Rabu, 01 Maret 2017



PERMAINAN DAN TRADISI
Beberapa anak yang duduk dengan keadaan kaki selunjur kedepan, dimana salah satu dari mereka ada yang memimpin berjalannya permainan dengan menepuk-nepuk kaki mereka secara berurutan dan terus berulang-ulang hingga tersisa satu kaki, maka kaki yang terakhir dianggap pememang dari permainan tersebut, dengan diiringi lagu “ AMPAR-AMPAR PISANG “ yang diulang. Permainan ini dapat dilakukan hanya dengan dua orang, tetapi agar lebih seru dan menarik biasanya di lakukan lebih dari 3 orang. Lebih tepat nadanya seperti ini : “ AMPAR-AMPAR PISANG PISANGKU BELUM MASAK, MASAK SEBIJI DI HURUNG BARI-BARI, MANGGALEPOK-MANGGA LEPOK PATA KAYU BENGKOK, BENGKOK DIMAKAN API, APINYA CANG CURUPAN, DIMANA BATIS KUTUNG DIKITIP BIDAWANG.”
Permainan diatas adalah sebuah permainan yang biasa saya dan teman-teman saya mainkan di masa kecil pada era tahun 2000an. Biasa sering kami lakukan di sebuah jembatan sambil menikmati angin sepoy. Atau bahkan kami lakukan saat ada acara nikahan sembari menunggu orang tua kami selesai membantu-bantu.

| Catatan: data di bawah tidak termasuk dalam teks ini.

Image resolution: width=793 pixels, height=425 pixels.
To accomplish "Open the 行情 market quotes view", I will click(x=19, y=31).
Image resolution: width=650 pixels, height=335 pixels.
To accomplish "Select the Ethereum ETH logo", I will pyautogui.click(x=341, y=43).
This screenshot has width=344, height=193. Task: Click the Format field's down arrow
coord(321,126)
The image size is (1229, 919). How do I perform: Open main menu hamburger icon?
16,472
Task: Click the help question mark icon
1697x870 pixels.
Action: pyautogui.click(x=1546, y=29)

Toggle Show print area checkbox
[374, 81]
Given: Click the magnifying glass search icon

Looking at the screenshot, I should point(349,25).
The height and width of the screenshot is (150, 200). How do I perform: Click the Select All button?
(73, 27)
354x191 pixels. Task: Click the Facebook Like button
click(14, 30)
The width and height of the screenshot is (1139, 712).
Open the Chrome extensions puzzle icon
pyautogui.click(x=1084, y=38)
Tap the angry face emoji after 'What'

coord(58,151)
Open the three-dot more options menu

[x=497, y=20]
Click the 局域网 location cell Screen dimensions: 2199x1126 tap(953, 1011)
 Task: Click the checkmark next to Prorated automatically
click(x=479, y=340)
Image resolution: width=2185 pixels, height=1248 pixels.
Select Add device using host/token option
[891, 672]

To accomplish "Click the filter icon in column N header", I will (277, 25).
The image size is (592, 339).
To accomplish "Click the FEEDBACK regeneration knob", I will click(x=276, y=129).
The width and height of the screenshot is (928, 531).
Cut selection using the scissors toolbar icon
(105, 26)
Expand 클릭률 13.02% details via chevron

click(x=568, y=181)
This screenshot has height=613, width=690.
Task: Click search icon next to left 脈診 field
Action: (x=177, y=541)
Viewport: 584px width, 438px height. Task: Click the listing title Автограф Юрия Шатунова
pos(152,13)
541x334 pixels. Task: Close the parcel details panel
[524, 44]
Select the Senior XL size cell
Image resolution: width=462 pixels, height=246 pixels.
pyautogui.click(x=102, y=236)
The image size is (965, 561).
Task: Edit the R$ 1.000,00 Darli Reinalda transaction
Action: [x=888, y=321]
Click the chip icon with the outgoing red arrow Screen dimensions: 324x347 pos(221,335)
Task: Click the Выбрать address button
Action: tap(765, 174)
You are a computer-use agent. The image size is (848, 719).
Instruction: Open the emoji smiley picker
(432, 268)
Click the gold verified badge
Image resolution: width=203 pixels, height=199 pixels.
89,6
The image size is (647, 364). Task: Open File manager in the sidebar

Kini seiring perkembangan jaman permainan itu sangat jarang saya dengar atau saya lihat dikalangan anak-anak jaman sekarang setelah munculnya berbagai kebiasaan baru yang dianggap lebih simpel untuk di mainkan dan bahkan games-games online itu merusak rasa solidaritas yang tumbuh secara alami di dalam diri anak-anak.
Kebudayaan dengan Kekinian
Pada dasarnya manusia memiliki sifat yang tidak pernah puas dan selalu ingin tahu. Sifat seperti itu mengakibatkan dalam diri setiap manusia tumbuh rasa iri terhadap apa yang di miliki orang lain, sehingga di dunia ini penuh dengan bermacam-macam persaingan.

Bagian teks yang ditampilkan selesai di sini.